### [The task]
Beginning with the line that contains "Image resolution: width=1507", reproduce every line through the end of the records below exactly, and leave the pictures out.

#### Information supplied ####

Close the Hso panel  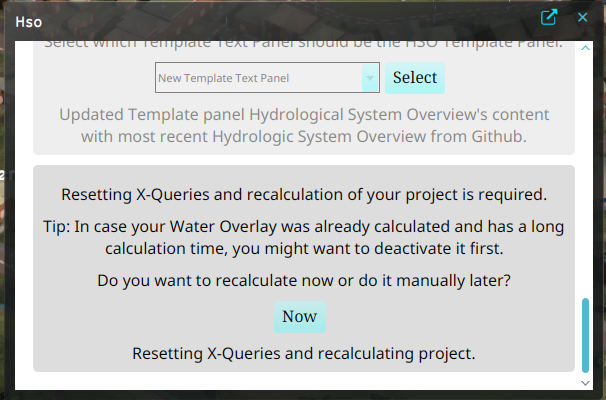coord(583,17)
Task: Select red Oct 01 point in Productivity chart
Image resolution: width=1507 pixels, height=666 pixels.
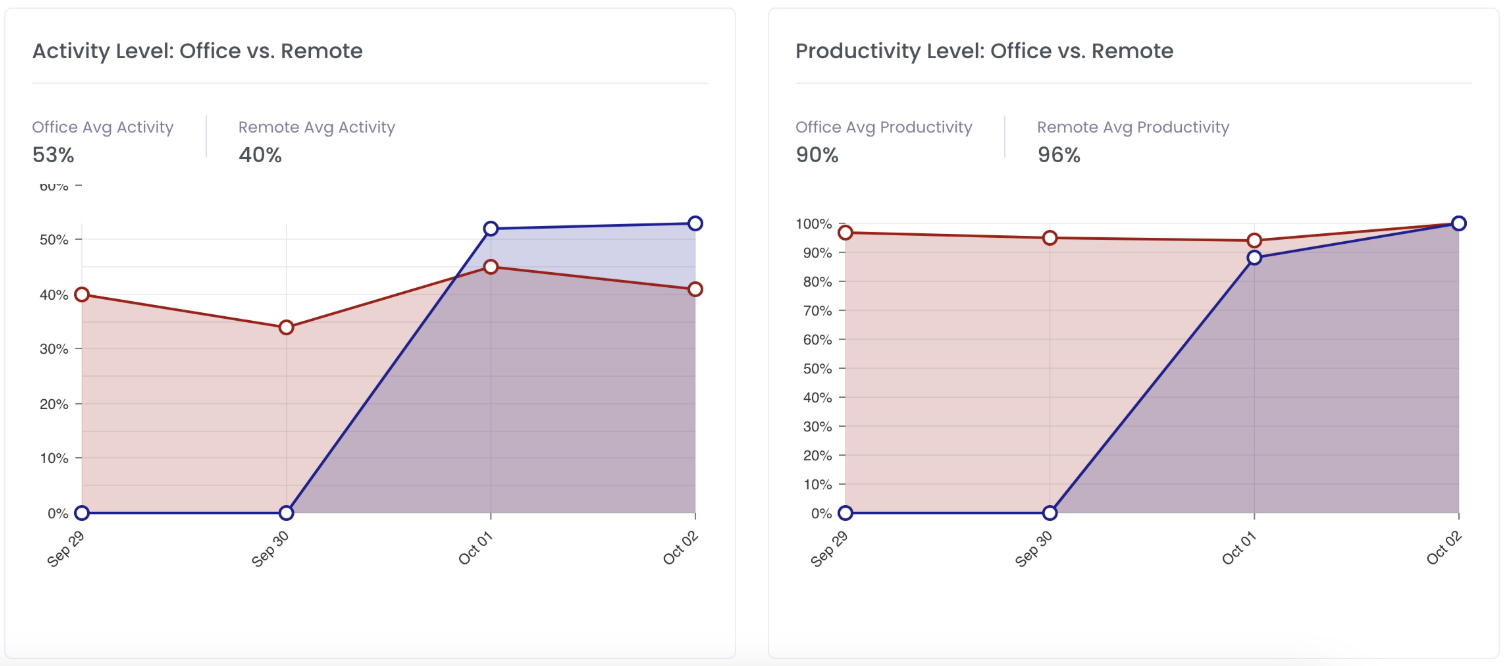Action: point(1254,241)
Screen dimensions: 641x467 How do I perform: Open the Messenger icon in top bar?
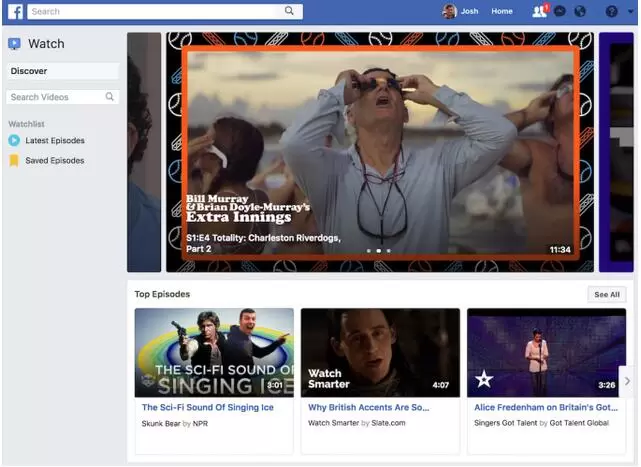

####

### [Answer box]
Image resolution: width=1507 pixels, height=666 pixels.
Action: point(1254,241)
Screen dimensions: 641x467 How do I perform: Open the Messenger icon in top bar?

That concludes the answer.